We will perform a detailed phenotypic and functional analysis of HIV-specific CTLs simultaneously in peripheral blood and CSF of these patients. We will use a 14-color flow cytometry panel to evaluate expression levels of exhaustion markers, such as programmed death-1 (PD-1), the proliferative senescence marker (CD57), the IL-7 receptor (CD127), as well as cellular markers for tissue homing, memory phenotype, and immune activation. We will also assess the functional capacities of antigen-specific T cells by measuring their in-vitro expansion potential and cytokine production.
We hypothesize that among HIV+ subjects with advanced disease, especially with neurocognitive impairment and relatively increased intrathecal levels of virus, the frequency of HIV-specific CTLs in CSF will be the same or lower than the frequency of these cells in peripheral blood as compared to healthier HIV-infected subjects.

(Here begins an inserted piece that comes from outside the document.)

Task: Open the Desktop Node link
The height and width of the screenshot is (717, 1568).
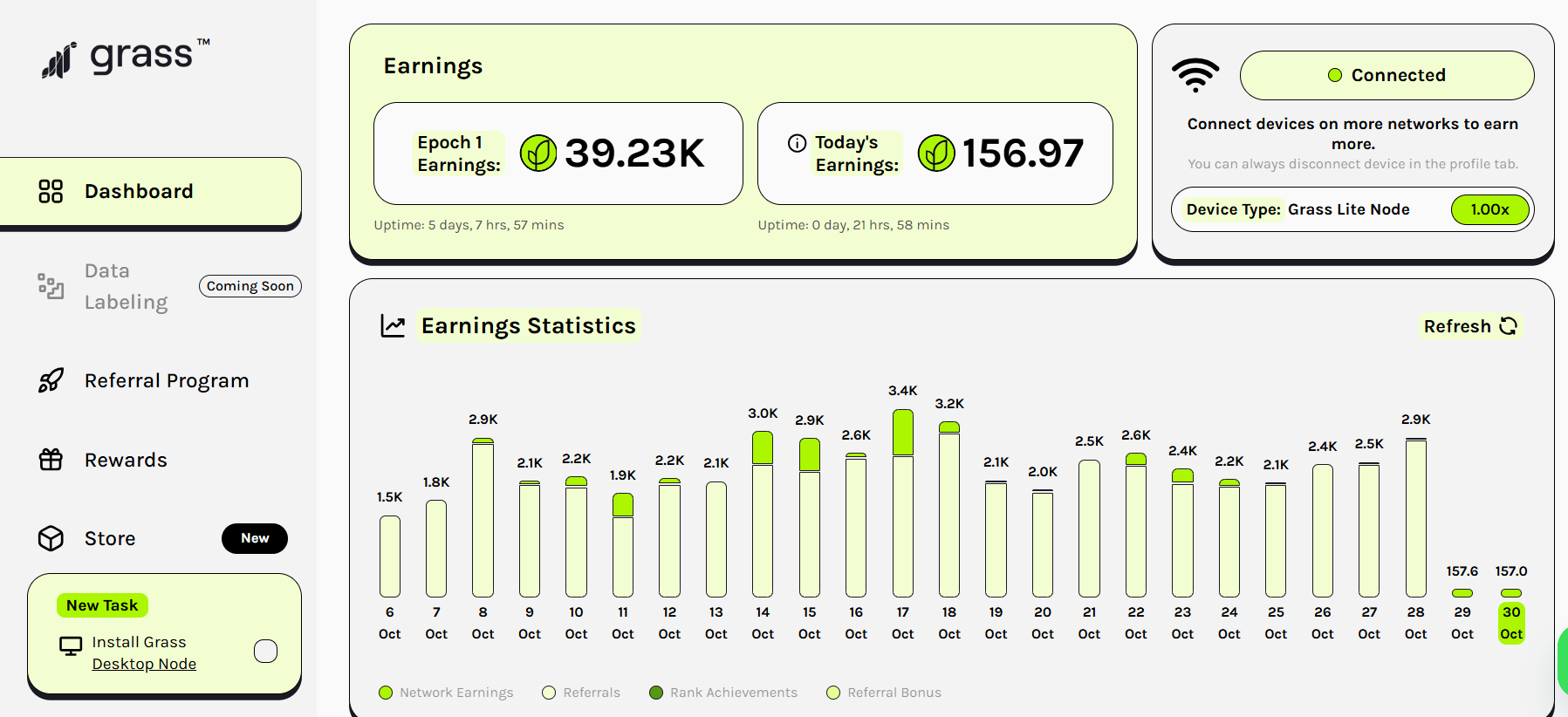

Alternatively, while the frequency of HIV-specific cells may still be higher in the intrathecal compartment, the phenotype of these cells will be consistent with immune exhaustion (i.e. CD57high, PD-1high, CD127low). We also predict these cells will show diminished proliferative capacity and a decreased ability to produce cytokines in response to cognate antigen ex vivo. Such findings would be consistent with a mechanism that involves loss of immune control of viral replication in the CNS, with subsequent CNS dysfunction. The longitudinal nature of these studies will allow us to determine whether anti-retroviral therapy reverses this cellular phenotype and dysfunction, and to what extent this dysfunction is reversible in the CNS compared to the periphery.
Our study will serve as a model for understanding the functionality of antigen-specific T cells in the CNS during viral infections. These evaluations may also lead in the development and evaluation of immunotherapeutic approaches to treatment of viral infections of the brain.